On Jan 28, 2009, at 1:47 AM, Kevan Miller wrote:
There are some usages of GIT that would not fit well into an Apache project. For instance, I would not want to see project members using GIT as a private means of sharing code updates. Ultimately, code needs to get into our svn repo -- that's where we should be sharing code.

Why do you have a problem with users sharing code via their own GIT repos? I guess I can kinda see your concern, but I'd expect folks with significant changes to the codebase to want to share their GIT repos with others *before* pushing those changes back into SVN.

Right. So, I wouldn't want a few people to decide to implement some new function, start sharing code (privately amongst themselves), and then dump it into svn. IIUC, GIT makes this pretty easy to do. Currently, this sort of activity would happen in an svn sandbox or via patches posted to a Jira. In either case the collaboration and work should be public. I want to make sure we maintain this.

Jay's example of a security-related patch is a very compelling example as to why sharing code directly via GIT instead of SVN can be a good idea at times.


Until *everyone* is using GIT and we have community policies governing its usage, svn and our mailing lists are where we need to be collaborating.

Why does *everyone* need to use GIT? IMO it is just a tool, some folks might prefer BZR, HG or SVK, making use of the features/ advantages that each tool provides. I don't see why there would ever need to be a point where *everyone* is on the same tool since ATM the underlying authoritative and definitive location for the codebase is the ASF SVN.

 * * *

I really don't see what the harm is that you seem worried about.
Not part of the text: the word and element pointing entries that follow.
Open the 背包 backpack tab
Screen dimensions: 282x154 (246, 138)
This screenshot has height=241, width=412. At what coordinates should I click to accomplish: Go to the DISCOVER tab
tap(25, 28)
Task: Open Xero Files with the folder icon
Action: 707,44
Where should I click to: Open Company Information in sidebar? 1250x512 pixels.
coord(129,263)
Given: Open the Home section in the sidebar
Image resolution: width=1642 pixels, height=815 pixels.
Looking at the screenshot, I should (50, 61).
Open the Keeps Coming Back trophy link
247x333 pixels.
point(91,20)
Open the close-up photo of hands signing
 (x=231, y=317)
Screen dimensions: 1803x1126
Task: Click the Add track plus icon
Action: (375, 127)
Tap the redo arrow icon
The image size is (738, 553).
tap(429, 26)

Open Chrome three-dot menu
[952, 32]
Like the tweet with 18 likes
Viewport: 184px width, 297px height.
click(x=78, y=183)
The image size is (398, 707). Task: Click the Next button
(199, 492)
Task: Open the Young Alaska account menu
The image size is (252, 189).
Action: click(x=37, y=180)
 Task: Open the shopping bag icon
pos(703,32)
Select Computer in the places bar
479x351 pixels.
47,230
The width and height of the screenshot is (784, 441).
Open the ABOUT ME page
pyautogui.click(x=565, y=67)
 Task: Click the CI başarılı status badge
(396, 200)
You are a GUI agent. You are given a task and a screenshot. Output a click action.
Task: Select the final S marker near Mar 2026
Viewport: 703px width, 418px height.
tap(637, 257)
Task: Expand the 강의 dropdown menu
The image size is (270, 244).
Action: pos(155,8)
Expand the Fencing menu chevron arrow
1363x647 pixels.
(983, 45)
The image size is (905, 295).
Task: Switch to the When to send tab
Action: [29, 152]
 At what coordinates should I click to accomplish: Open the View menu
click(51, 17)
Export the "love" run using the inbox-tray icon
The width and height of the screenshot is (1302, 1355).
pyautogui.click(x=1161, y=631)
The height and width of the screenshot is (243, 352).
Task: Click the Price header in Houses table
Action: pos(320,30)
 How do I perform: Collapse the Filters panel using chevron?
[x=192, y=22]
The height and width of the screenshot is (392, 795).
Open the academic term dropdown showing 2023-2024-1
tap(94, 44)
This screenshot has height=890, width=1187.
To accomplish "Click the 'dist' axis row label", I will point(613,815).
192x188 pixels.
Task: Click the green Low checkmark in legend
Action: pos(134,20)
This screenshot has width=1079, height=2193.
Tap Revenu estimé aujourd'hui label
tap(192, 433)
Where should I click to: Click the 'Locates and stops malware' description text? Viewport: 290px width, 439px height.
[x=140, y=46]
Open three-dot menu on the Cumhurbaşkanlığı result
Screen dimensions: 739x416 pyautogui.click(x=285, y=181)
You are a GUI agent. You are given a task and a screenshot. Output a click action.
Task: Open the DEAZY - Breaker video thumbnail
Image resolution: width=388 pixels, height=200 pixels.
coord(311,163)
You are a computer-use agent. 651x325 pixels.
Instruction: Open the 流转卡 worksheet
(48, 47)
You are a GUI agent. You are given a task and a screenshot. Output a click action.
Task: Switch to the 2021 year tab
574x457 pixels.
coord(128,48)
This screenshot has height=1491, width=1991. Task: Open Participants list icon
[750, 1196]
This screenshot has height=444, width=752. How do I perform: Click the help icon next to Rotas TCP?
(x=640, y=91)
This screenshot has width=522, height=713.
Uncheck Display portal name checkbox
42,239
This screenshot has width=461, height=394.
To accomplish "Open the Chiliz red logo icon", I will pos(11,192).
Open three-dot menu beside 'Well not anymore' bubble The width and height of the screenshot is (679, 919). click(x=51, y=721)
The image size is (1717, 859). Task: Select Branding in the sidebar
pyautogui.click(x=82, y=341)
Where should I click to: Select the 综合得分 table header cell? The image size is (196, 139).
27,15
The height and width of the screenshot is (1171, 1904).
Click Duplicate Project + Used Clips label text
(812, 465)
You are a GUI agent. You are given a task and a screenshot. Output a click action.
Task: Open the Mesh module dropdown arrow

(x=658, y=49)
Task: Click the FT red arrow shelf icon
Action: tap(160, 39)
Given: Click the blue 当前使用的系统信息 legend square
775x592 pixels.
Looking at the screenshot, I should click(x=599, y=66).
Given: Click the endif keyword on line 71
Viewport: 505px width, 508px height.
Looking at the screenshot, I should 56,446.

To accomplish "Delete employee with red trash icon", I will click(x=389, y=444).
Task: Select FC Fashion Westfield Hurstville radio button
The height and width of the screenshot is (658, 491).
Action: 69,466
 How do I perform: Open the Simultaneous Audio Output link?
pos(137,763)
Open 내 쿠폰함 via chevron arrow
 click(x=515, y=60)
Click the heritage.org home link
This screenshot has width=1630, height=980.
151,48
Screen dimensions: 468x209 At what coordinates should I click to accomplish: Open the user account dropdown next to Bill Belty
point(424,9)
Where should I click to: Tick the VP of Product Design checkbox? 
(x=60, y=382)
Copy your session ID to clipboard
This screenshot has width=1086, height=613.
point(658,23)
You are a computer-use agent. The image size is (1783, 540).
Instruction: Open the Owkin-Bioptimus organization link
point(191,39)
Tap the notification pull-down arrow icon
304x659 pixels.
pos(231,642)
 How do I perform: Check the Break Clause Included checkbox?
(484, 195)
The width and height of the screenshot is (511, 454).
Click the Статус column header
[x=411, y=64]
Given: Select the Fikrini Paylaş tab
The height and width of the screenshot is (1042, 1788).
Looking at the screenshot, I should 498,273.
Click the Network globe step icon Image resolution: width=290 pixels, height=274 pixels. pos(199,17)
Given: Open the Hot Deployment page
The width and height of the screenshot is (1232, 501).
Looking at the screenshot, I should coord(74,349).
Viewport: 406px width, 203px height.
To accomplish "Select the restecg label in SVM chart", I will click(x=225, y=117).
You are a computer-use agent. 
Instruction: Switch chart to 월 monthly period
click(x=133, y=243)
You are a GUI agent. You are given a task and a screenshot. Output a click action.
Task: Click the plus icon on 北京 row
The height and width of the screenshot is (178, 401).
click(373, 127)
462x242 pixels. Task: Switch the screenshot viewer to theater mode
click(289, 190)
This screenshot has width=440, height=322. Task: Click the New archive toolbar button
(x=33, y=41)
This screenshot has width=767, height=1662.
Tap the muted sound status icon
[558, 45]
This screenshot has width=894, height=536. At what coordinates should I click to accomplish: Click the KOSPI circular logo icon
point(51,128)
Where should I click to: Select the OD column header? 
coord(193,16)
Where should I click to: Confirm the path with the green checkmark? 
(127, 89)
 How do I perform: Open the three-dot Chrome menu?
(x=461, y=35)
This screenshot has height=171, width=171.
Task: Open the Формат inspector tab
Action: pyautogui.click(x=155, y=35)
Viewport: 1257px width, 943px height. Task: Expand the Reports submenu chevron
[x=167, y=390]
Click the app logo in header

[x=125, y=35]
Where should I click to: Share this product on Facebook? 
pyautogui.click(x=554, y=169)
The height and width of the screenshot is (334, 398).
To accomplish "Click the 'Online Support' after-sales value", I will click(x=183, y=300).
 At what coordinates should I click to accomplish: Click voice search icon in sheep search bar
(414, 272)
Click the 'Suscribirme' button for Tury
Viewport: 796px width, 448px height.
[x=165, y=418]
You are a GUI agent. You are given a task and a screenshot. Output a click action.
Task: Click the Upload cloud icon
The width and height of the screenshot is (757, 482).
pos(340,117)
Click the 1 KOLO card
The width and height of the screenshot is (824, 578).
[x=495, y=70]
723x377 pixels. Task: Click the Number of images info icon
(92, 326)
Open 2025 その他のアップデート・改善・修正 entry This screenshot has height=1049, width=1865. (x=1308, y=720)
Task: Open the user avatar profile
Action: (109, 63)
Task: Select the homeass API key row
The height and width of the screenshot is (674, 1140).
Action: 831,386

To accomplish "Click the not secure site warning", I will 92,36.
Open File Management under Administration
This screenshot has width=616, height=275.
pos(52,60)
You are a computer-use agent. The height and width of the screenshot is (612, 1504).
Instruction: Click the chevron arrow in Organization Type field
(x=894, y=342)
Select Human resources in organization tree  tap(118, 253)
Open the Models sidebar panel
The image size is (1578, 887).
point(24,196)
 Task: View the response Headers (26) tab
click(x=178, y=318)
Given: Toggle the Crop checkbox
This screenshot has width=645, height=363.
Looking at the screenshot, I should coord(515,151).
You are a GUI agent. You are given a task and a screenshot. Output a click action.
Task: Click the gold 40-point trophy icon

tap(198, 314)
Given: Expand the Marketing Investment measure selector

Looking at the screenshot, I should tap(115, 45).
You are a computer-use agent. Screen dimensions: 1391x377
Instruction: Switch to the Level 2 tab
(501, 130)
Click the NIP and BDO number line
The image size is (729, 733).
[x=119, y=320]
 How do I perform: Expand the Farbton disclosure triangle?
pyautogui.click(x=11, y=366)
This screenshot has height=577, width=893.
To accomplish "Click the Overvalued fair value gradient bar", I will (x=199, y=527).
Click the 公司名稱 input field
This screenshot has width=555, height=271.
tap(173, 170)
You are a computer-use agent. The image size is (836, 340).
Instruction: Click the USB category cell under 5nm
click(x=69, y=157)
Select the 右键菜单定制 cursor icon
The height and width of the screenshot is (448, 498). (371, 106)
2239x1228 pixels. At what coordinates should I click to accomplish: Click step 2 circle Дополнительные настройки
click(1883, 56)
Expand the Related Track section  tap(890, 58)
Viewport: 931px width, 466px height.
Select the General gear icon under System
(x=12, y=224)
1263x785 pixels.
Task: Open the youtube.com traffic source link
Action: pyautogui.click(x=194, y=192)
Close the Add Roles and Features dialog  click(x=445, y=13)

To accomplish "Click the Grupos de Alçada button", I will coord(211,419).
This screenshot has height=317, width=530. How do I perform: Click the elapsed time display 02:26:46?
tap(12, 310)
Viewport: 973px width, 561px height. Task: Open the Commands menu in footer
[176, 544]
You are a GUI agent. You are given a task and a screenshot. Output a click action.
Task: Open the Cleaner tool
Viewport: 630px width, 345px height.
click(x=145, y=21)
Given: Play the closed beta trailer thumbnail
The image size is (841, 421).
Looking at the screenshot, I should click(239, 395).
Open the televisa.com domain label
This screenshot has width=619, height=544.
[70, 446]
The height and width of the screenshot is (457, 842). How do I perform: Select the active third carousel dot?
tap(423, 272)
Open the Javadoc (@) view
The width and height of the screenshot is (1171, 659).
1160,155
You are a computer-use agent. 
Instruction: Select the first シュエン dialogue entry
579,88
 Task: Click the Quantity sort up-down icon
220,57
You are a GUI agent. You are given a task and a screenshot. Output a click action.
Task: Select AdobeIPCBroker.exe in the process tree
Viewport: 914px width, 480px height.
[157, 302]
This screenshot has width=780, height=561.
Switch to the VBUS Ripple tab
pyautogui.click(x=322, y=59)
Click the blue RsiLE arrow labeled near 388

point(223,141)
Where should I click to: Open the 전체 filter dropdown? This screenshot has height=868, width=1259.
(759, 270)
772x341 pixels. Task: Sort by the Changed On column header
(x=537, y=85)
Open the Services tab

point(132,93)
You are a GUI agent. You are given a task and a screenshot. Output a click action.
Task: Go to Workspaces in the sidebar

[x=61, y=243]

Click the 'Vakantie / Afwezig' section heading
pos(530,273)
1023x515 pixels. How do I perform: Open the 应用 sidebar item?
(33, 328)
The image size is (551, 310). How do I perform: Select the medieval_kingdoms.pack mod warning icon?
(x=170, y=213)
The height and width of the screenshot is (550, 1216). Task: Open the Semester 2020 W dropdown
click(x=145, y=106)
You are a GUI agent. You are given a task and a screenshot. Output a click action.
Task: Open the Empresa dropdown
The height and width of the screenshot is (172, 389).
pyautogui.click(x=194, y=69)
I'm not sure that we need any "policies governing its usage" either, no more than we need guidelines on how some one uses /bin/vi or notepad.exe, unless you mean the content not the tool, and in that case I think the general docs we have on that is sufficient.

IMO GIT allows for a much more flexible development model, and I really don't see why we'd want to take away that flexibly with tape (of the red kind).